Marcia Angell, M. D., is Senior Lecturer in the Department of Social Medicine at Harvard Medical School. She stepped down as Editor-in-Chief of the New England Journal of Medicine on June 30, 2000. A graduate of Boston University School of Medicine, she trained in both internal medicine and anatomic pathology and is a board-certified pathologist. She joined the editorial staff of the New England Journal of Medicine in 1979, became Executive Editor in 1988, and Editor-in-Chief in 1999.
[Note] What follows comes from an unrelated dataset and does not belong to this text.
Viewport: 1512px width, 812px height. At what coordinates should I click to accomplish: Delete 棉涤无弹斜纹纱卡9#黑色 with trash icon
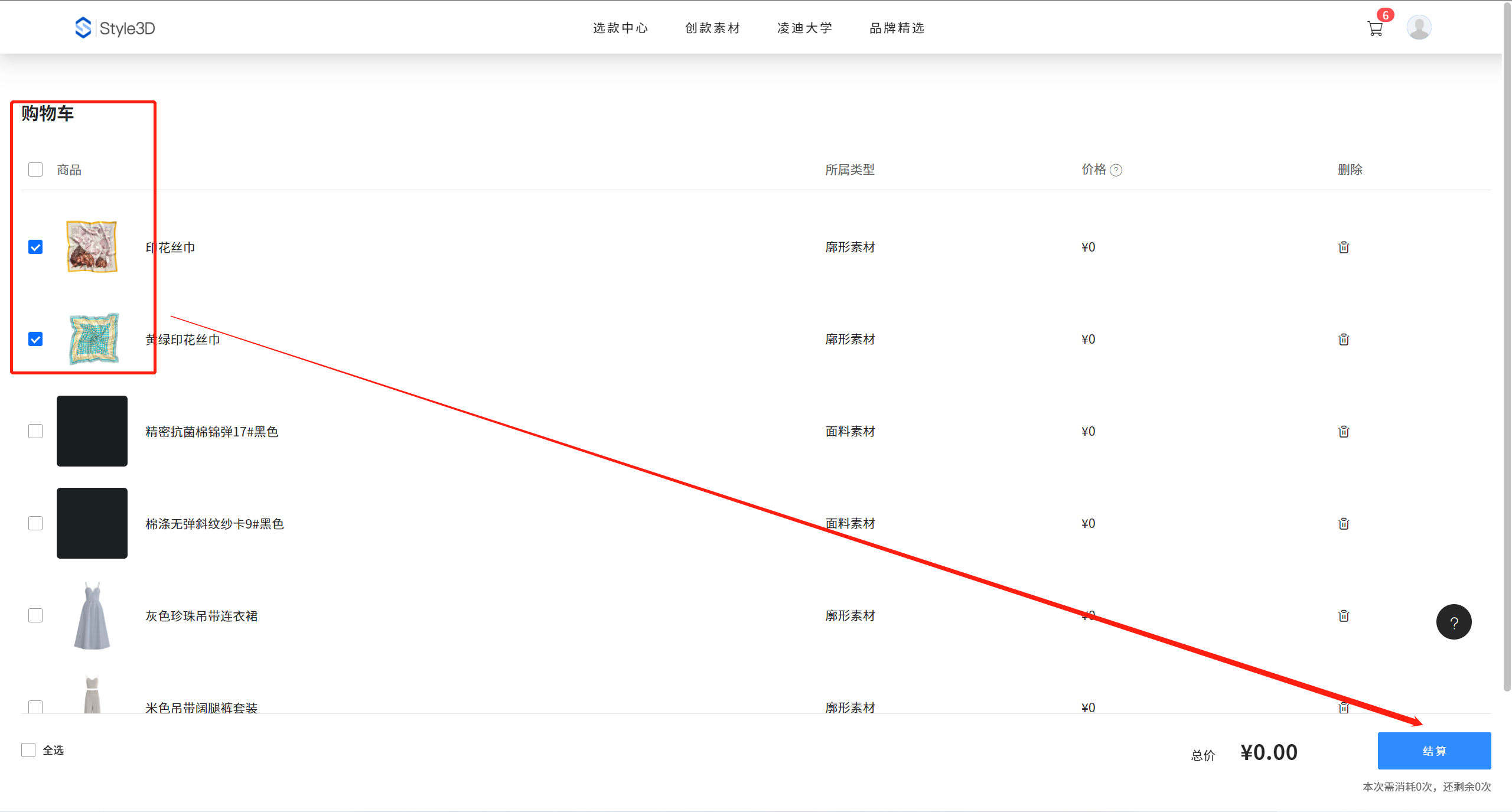click(x=1344, y=523)
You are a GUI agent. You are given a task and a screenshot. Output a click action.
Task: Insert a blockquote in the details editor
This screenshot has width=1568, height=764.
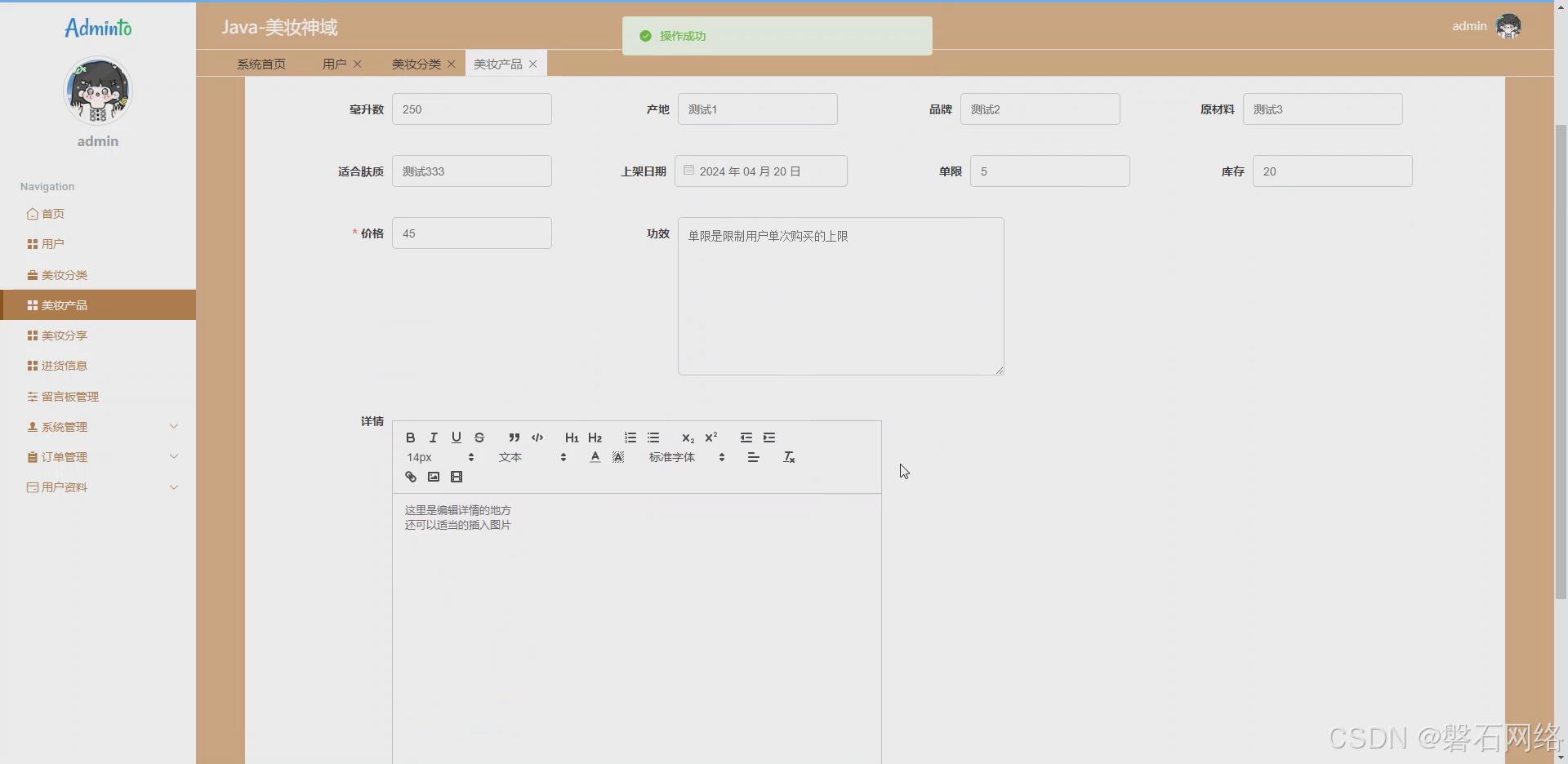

Dr. Angell writes frequently in professional journals and the popular media on a wide range of topics, particularly medical ethics, health policy, the nature of medical evidence, the interface of medicine and the law, care at the end of life, and the relations between industry and academic medicine. Her critically acclaimed book, Science on Trial: The Clash of Medical Evidence and the Law in the Breast Implant Case, was published in June, 1996, by W. W. Norton & Company. Her most recent book is The Truth About the Drug Companies: How They Deceive Us and What to Do About It, published in August, 2004, by Random House. In addition, Dr. Angell is co-author, with Dr. Stanley Robbins and, later, Dr. Vinay Kumar, of the first three editions of the textbook, Basic Pathology. She also has written chapters in several books dealing with ethical issues.
Dr. Angell is a member of the Association of American Physicians, the Institute of Medicine of the National Academy of the Sciences, the Alpha Omega Alpha National Honor Medical Society, and is a Master of the American College of Physicians and a Fellow of the American Association for the Advancement of Science. In 1997, Time magazine named Marcia Angell one of the 25 most influential Americans.